Last weekend I was in Panama City Beach, Florida, for a work event. I’d never visited this city, known for the wild parties and all-night boozing of Spring Break. If any of my readers live there, I apologize in advance for this post. I only visited a very small area of the city, and I’m sure it’s not representative of all of Panama City Beach – although it sure felt like it.
There’s a lot I could tell you about this trip. So much delirium was packed into two short days. To start, I’ll give you some tips for when you travel to Panama City Beach.
- Be nice to your ticketing agent at the airport. Because guess what? She’s also your gate agent. And the one who will retrieve your luggage when your flight is canceled. And the one who will re-book you on another flight. And the one who will greet you the next morning when you finally take off. And the one in charge of moving the rubber wedges under the plane’s tires. (True story. I saw her outside my plane window.) A woman of many talents! Also, a really small airport. FAA regulations prevent me from knowing for sure, but I have a hunch she was also the pilot of my plane.
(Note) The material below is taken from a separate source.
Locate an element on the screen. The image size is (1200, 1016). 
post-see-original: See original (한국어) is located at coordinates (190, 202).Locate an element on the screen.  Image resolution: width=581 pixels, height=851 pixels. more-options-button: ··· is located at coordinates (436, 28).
- Get used to second-hand smoke. Apparently CDC messaging hasn’t made it down to Panama City Beach yet, and the Marlboro Man has yet to leave. Rental cars still have ash trays… that are full of ashes. I can’t get the smell of smoke out of my hair, even after washing it several times. May attempt the tomato juice remedy reserved for skunk victims.
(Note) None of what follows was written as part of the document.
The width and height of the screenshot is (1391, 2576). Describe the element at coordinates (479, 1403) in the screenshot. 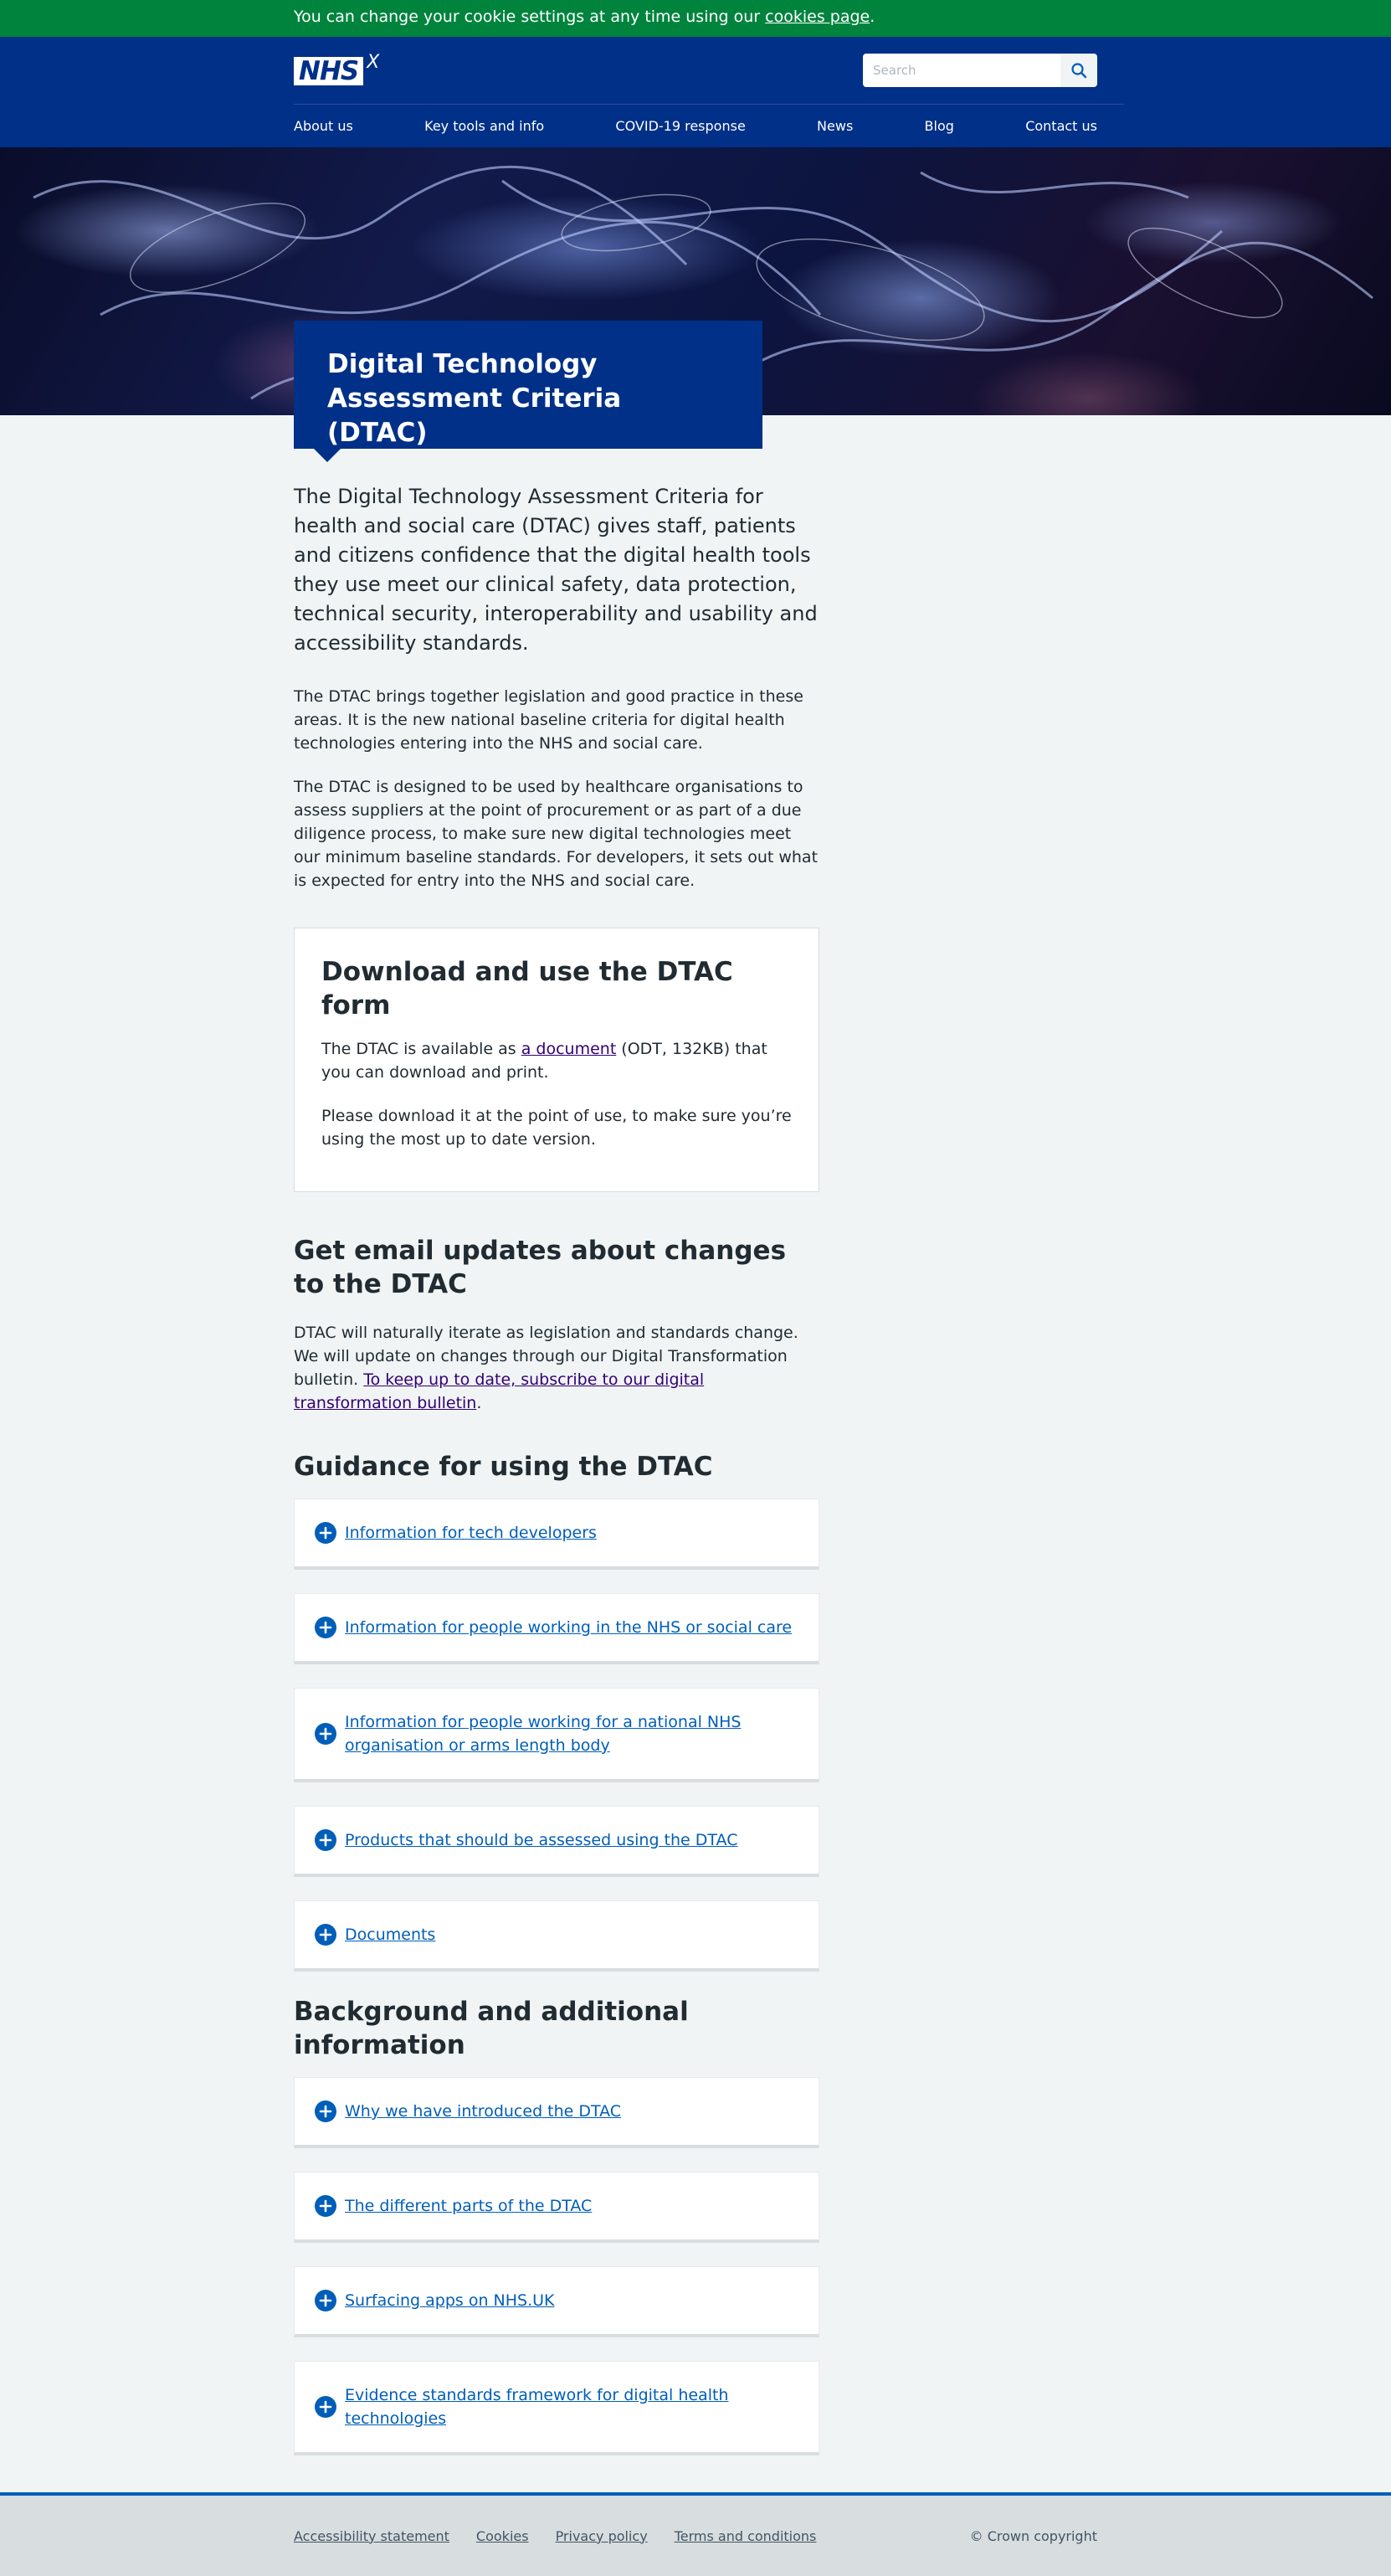

I see `email-suffix: .` at that location.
- Automatically deduct one star from any hotel rating. I say with some level of expertise, as I stayed at three hotels in two days. Don’t try to do the math; it makes no sense. A three-star hotel is definitely a two-star motel in Panama City Beach. Dogs will incessantly bark on your floor, hotel construction will make it impossible to sleep, and Wifi? Oh, that’s hilarious.
- Pre-pay your rental car gas. I normally don’t support this practice because I’m a stickler for not wasting money. But if you think you’re going to pass a gas station on the way to the airport that is in the middle of nowhere, good luck. It ain’t gonna happen. You will pass acres and acres of trees, and a shady-looking man running a cantaloupe stand.
- Walk on the beach as soon as the sun comes out. Because if you don’t, a tornado warning will roll in unexpectedly, the wind will reach 100 knots, and you will lose your chance to dig your bare feet into the sand.
After a long day of work that ended at nine o’clock in the evening, I did my usual work-trip dance of driving around to see which restaurant I would grace with my presence. After a few miles of roaming, I realized the nicest restaurant in Panama City Beach is Red Lobster. Just call me Beyoncé.
“Table for one, please.”
About 15 minutes and two cheese biscuits into my meal, I started looking around and felt a strange phenomenon. It appeared that everyone in the restaurant was looking at me. I mean, it wouldn’t be the first time I had cocktail sauce on my face, but I checked and the napkin returned void of seafood condiments. Was this all in my head?
My waitress brought me popcorn shrimp and a baked potato. Fully loaded. I earned it by dealing with numbers one through five above.
I slowly raised my eyes and noticed even more people staring my way. I’m not a self-conscious person, but this was starting to get to me. Is this what it feels like to be a Kardashian?
I popped another popcorn shrimp in my mouth.
And then it hit me.
It was Valentine’s Day.
All these people felt so sorry for me and think I got stood up. Or that I was just lame altogether and never had a date to begin with.
I sort of laughed to myself. I actually laughed to myself a lot. What’s the big deal with eating alone at a restaurant? And what’s the big deal with being single on Valentine’s Day?
If you ask me, I think we’re missing out on the bigger issue here, folks.
In Panama City Beach, Florida, Red Lobster is the go-to restaurant for couples on Valentine’s Day. I love a cheese biscuit as much as the next guy, but I wouldn’t exactly call this romantic.